DOCUMENT EXTRACT:
** begin **

- Conference: Independent
- Record: 2–3
- Head coach: Ducky Pond (1st season; first game); Lew Elverson (1st season, final 4 games);

= 1943 Atlantic City Naval Air Station Hellcats football team =

American college football season

The 1943 Atlantic City Naval Air Station Hellcats football team, also called the "Cadets", represented the United States Navy's Atlantic City Naval Air Station (Atlantic City NAS), located in Pomona, New Jersey, during the 1943 college football season. The team began the season representing Willow Grove Naval Air Station (Willow Grove NAS) with Ducky Pond as head coach. In October the team was transferred to Atlantic City NAS, and Lew Elverson was elevated to head coach. Pond was not among the personnel transferred. Ensign Jim Morgan, who had played college football at Ohio Wesleyan University, was an assistant coach for the team. The team finished the season with an overall record of 2–3.

In the final Litkenhous Ratings, Atlantic City NAS ranked 119th among the nation's college and service teams with a rating of 60.0.

** end **

GIVEN TASK 1: In the entries, replace "Instruction" with "Command" in the lines that begin with the line containing "Close the Upgrade Tool window" and continue through the line containing "tap(115, 36)". Reproduce only those lines, leaving everything else unchanged.
The article and the entries come from separate, unrelated sources.

(Dataset entries)
** begin **

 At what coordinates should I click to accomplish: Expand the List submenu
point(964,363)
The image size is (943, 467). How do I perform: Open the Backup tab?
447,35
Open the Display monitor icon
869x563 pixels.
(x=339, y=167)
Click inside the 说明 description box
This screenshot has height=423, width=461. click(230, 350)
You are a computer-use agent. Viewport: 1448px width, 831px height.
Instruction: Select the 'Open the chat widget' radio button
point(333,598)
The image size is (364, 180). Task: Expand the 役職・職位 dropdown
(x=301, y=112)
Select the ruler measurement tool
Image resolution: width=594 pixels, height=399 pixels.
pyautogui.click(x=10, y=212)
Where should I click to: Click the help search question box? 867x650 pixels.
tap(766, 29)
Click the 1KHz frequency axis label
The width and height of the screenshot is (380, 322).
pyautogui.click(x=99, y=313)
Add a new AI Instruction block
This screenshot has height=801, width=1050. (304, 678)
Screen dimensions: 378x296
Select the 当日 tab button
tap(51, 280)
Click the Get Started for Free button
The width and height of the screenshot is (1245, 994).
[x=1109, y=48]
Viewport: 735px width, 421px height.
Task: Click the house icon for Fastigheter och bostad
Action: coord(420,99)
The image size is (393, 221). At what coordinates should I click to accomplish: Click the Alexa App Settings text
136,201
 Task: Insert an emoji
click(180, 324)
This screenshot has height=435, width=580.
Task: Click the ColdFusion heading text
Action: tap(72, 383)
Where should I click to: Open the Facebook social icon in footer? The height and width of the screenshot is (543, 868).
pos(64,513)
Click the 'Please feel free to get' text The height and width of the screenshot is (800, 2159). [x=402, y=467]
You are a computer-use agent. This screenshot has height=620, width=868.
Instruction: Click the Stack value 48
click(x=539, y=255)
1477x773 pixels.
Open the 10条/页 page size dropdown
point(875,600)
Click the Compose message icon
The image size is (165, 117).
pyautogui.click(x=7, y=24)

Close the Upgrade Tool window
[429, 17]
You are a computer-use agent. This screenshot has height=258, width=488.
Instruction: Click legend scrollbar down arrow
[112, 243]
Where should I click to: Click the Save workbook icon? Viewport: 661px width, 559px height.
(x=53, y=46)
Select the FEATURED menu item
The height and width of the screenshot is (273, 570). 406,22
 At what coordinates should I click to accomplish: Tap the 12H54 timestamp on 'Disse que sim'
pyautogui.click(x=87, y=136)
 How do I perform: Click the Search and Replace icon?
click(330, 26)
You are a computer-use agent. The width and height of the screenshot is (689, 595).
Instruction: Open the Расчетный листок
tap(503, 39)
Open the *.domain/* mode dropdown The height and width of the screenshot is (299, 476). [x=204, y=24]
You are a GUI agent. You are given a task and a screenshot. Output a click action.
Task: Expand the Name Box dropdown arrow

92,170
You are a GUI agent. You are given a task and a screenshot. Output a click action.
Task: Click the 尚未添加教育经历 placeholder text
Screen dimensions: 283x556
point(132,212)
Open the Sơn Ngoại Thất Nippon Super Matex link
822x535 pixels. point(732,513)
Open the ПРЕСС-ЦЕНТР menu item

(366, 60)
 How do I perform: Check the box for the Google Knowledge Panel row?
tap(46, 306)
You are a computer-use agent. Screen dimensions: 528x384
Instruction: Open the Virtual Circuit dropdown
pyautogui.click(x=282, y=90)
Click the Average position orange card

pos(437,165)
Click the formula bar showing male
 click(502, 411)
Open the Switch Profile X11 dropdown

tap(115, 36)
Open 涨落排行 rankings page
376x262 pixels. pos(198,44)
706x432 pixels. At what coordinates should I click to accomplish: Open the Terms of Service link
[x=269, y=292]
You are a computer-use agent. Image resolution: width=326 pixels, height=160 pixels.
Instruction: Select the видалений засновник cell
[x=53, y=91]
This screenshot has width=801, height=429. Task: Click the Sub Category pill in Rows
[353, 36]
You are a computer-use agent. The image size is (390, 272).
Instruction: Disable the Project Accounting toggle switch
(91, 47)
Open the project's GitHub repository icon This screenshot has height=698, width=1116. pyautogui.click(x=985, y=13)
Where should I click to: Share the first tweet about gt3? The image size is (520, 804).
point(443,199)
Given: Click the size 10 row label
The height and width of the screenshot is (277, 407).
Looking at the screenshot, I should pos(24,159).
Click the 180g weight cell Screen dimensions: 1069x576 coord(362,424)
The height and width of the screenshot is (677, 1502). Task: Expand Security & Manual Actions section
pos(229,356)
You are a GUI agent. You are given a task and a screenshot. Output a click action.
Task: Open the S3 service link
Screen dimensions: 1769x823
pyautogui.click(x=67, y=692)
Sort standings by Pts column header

** end **

GIVEN TASK 2:
Answer these questions about the article on the 1943 Atlantic City Naval Air Station Hellcats football team:
(a) In what town and state was Atlantic City NAS located?
(b) At which university had assistant coach Jim Morgan played college football?
(c) What rank and rating did the team receive in the final Litkenhous Ratings?

EXPECTED ANSWER 1:
Close the Upgrade Tool window
[429, 17]
You are a computer-use agent. This screenshot has height=258, width=488.
Command: Click legend scrollbar down arrow
[112, 243]
Where should I click to: Click the Save workbook icon? Viewport: 661px width, 559px height.
(x=53, y=46)
Select the FEATURED menu item
The height and width of the screenshot is (273, 570). 406,22
 At what coordinates should I click to accomplish: Tap the 12H54 timestamp on 'Disse que sim'
pyautogui.click(x=87, y=136)
 How do I perform: Click the Search and Replace icon?
click(330, 26)
You are a computer-use agent. The width and height of the screenshot is (689, 595).
Command: Open the Расчетный листок
tap(503, 39)
Open the *.domain/* mode dropdown The height and width of the screenshot is (299, 476). [x=204, y=24]
You are a GUI agent. You are given a task and a screenshot. Output a click action.
Task: Expand the Name Box dropdown arrow

92,170
You are a GUI agent. You are given a task and a screenshot. Output a click action.
Task: Click the 尚未添加教育经历 placeholder text
Screen dimensions: 283x556
point(132,212)
Open the Sơn Ngoại Thất Nippon Super Matex link
822x535 pixels. point(732,513)
Open the ПРЕСС-ЦЕНТР menu item

(366, 60)
 How do I perform: Check the box for the Google Knowledge Panel row?
tap(46, 306)
You are a computer-use agent. Screen dimensions: 528x384
Command: Open the Virtual Circuit dropdown
pyautogui.click(x=282, y=90)
Click the Average position orange card

pos(437,165)
Click the formula bar showing male
 click(502, 411)
Open the Switch Profile X11 dropdown

tap(115, 36)

EXPECTED ANSWER 2:
(a) Pomona, New Jersey
(b) Ohio Wesleyan University
(c) 119th, with a rating of 60.0